Kant, Morality, Traffic and Big Brother


I have spent seven years (more like 45 man-years if you count the whole team) developing technology for anonymous metering of road use so that governments can rescue our failing surface transport systems by replacing the fuel tax with road-pricing that is a lot more private than the current tolling technologies such as E-ZPass or SunPass.

My started a company to do that because I am a privacy freak and knowing that we need to move to pay-by-road-use instead pay-by-fuel-tax or pay-by-property-tax, I wished to have nothing to do with being ‘tracked’. I also knew that privacy would become one of the barriers to solving the “wicked problem” of congestion. There are several other reasons for our ‘acceptance-by-design work’, but two ideas are enough for one blog.

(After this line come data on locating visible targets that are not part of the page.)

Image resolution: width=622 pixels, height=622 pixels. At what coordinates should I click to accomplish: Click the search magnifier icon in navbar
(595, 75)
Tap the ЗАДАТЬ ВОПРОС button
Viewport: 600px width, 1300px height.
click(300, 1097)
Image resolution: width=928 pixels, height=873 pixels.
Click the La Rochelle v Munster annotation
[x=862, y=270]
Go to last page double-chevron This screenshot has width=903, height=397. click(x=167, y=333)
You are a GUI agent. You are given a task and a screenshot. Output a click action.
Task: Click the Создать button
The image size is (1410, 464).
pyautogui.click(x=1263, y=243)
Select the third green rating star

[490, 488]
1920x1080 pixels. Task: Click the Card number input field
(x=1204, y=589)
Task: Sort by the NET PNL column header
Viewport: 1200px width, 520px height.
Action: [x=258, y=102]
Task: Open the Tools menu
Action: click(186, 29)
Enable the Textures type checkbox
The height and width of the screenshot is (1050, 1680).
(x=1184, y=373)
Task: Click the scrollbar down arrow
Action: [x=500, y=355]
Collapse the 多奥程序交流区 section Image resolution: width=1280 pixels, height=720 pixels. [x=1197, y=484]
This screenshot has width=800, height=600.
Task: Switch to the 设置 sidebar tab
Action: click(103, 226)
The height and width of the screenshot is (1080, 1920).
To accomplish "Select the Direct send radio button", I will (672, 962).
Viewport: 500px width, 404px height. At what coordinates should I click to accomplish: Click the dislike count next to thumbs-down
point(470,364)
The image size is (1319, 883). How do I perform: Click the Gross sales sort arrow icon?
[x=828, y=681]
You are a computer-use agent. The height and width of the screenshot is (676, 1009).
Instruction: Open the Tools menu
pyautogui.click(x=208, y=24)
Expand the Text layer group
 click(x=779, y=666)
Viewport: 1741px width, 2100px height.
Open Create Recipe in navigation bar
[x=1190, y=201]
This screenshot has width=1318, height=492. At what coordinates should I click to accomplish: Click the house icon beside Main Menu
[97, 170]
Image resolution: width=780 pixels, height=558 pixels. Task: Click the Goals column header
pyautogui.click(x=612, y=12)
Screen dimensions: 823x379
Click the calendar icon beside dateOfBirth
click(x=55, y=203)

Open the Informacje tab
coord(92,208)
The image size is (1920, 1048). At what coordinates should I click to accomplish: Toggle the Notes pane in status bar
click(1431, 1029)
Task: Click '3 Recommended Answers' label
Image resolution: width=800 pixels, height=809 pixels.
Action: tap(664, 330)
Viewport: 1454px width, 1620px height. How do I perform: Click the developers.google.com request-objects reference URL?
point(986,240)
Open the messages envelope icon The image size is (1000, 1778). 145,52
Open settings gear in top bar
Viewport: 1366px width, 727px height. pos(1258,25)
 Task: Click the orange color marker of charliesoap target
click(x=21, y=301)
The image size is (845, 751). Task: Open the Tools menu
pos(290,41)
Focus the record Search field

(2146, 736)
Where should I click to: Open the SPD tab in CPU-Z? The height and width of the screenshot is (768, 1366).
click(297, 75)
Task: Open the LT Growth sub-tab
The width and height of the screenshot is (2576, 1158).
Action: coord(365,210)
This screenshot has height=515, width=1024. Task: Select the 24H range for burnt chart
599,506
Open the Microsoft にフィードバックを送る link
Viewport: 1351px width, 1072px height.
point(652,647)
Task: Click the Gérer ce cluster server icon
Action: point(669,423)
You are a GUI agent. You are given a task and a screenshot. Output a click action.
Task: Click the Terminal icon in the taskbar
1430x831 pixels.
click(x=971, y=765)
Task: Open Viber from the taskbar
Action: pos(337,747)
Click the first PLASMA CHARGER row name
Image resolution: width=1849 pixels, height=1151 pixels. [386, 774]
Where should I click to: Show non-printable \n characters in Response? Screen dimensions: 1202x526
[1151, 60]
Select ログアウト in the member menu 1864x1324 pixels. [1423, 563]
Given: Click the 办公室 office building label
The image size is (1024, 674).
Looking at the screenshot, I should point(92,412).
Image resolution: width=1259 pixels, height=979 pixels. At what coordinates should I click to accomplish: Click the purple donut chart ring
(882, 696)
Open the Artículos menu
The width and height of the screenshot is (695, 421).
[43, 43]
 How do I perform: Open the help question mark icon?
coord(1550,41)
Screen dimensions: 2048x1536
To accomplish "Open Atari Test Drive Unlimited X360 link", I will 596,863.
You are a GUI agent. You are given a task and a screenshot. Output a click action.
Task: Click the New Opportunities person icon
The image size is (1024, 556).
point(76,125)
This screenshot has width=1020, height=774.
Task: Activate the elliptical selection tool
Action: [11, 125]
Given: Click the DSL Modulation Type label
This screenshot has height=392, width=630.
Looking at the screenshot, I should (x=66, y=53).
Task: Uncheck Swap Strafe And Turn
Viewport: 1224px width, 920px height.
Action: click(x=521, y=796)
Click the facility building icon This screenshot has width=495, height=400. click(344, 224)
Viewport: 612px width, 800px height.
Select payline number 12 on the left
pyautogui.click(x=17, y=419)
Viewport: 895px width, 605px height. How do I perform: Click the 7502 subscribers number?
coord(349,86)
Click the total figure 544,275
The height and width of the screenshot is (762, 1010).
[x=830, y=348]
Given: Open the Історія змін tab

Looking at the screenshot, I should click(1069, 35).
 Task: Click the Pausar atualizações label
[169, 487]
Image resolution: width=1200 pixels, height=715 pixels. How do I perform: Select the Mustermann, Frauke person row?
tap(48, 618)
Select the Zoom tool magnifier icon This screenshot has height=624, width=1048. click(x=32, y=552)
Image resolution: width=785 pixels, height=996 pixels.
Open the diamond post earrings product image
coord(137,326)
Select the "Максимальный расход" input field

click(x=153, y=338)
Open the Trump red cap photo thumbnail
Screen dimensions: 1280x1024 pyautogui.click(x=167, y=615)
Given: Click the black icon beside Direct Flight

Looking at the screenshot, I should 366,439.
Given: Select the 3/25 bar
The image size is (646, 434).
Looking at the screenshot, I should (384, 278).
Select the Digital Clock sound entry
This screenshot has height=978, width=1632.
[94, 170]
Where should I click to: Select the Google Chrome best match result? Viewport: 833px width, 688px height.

Now it turns out that my company’s work is not only good for transportation funding, demand management, reducing emissions, and your privacy, but now it seems it is also good for your moral character.

Emrys Westacott, Professor of Philosophy at Alfred University, asks Does Surveillance Make Us Morally Better. Turns out surveillance may be better for society in some cases (such as traffic surveillance for speeding or drunk driving), but it is not necessarily good for your personal moral development, such as a parent strapping a webcam onto the cookie jar.

I’m sure he’d come down on the side of absolutely privacy of road use. Read his article, and see why. Makes those seven long years of hard work worthwhile…

1 comment:

pugs said...

Agree very much with your main point about privacy- as does, it seems, most of the public. As you have also pointed out, this is an extremely important aspect of road pricing to consider when choosing how to implement in order to avoid public opposition on that basis alone.